:: Problem description ::
Your answer should be one number: the count of lines in the data below that include "size".
Task inputs Start Marker
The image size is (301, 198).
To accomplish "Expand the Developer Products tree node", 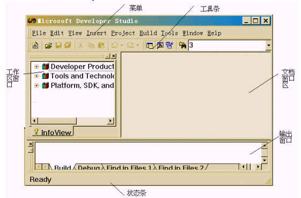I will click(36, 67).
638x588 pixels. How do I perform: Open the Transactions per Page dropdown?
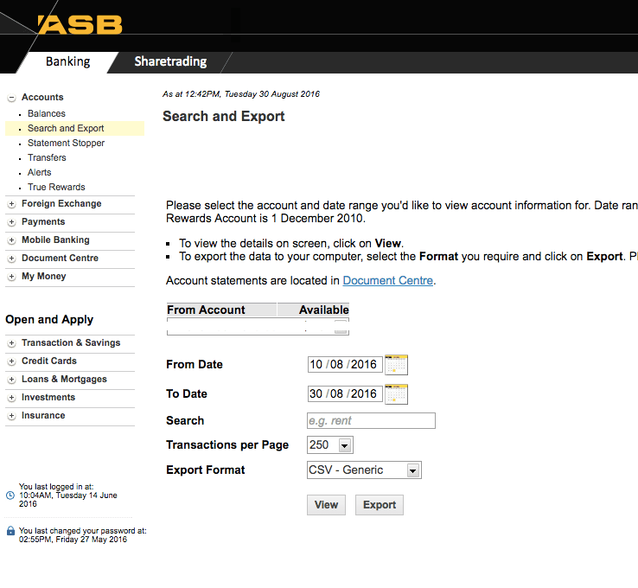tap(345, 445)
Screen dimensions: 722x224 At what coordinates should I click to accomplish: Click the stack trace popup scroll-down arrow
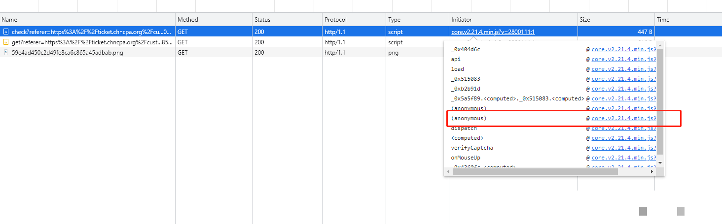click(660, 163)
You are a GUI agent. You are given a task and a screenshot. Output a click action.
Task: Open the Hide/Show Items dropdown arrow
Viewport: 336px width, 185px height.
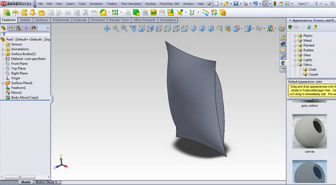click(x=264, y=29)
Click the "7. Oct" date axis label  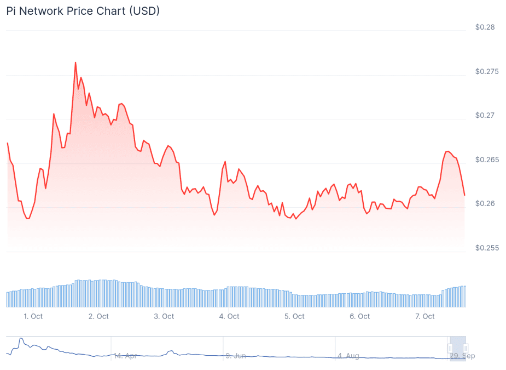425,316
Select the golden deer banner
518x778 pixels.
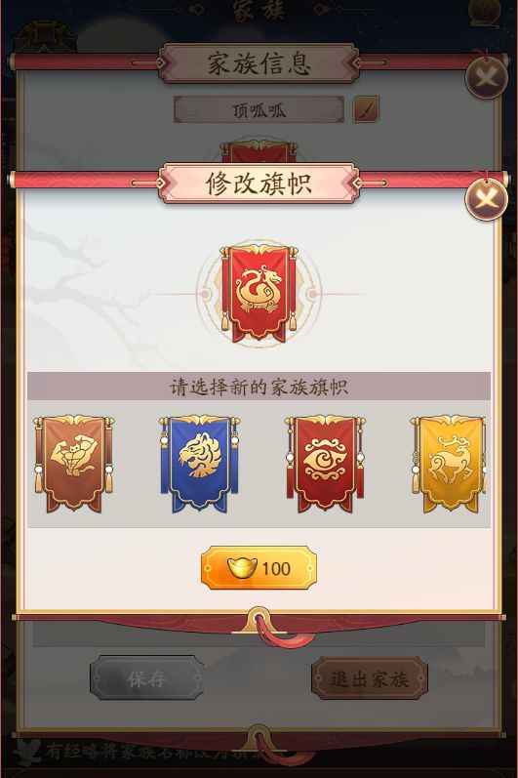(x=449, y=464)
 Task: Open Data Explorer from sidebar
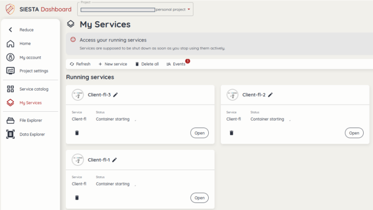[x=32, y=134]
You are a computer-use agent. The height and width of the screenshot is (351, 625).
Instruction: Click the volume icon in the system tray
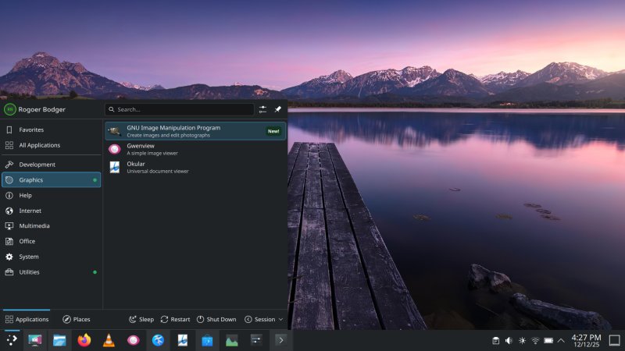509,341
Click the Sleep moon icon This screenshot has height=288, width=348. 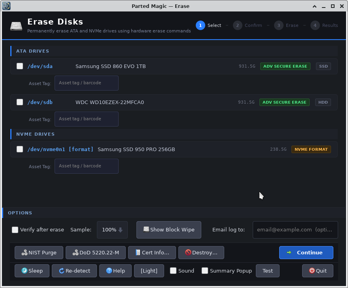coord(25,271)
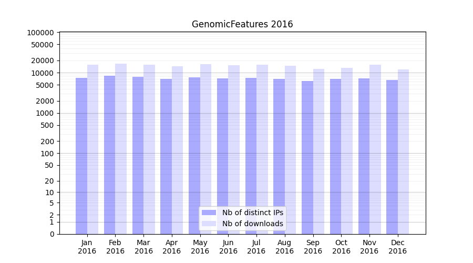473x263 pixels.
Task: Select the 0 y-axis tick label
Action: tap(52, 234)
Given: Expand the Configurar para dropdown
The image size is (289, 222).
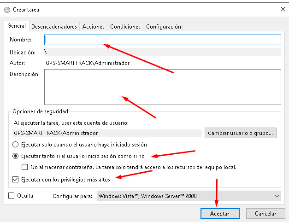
Task inputs End Marker
:: Written answer ::
2